A influência cultural e social sempre se fez presente no conceito de saúde e doença no decorrer da História. Mas, apesar de toda precisão científica, não se pode reduzir o indivíduo a um organismo vivo biologicamente previsível, nem desconsiderar toda forma de influência externa (econômica, familiar, de hábitos e outras) que resulta da dinâmica entre o sujeito, o seu meio e o resultado das suas experiências. Tanto a prática dos profissionais da saúde, quanto a racionalidade científica precisam compreender e explicar a realidade, para conseguir desenvolver uma política de educação para saúde, principalmente em contextos mais vulneráveis. Não se trata apenas de como combater a doença, mas de promover uma prevenção.
Enfim, hoje em dia as questões sobre saúde já não pertencem apenas ao domínio biomédico, apesar desse modelo ainda ser hegemônico e considerar certas práticas populares como irracionais, tem na interdisciplinariedade a possibilidade de se aproximar dos usuários, conhecer suas produções culturais e colaborar para que esses se tornem agentes transformadores da realidade. Isso torna-se viável com o auxílio da epidemiologia , antropologia, psicologia e demais ciências que dentro dos seus recortes, contribuem para o estudo e tratamento das doenças.
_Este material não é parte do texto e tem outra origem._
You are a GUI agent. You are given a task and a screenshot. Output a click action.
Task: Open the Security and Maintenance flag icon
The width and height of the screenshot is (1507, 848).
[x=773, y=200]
Considero a leitura bastante significativa para que profissionais da saúde tenham um maior conhecimento sobre as muitas maneiras que a ideia de doença e saúde foi desenvolvida ao longo da historia, e como pode ser abordada em nossos dias. Para Psicologia da Saúde sua relevância também remete as formas de lidar com o adoecimento e a saúde em parceria com os demais saberes, promovendo saúde e não apenas combatendo a doença.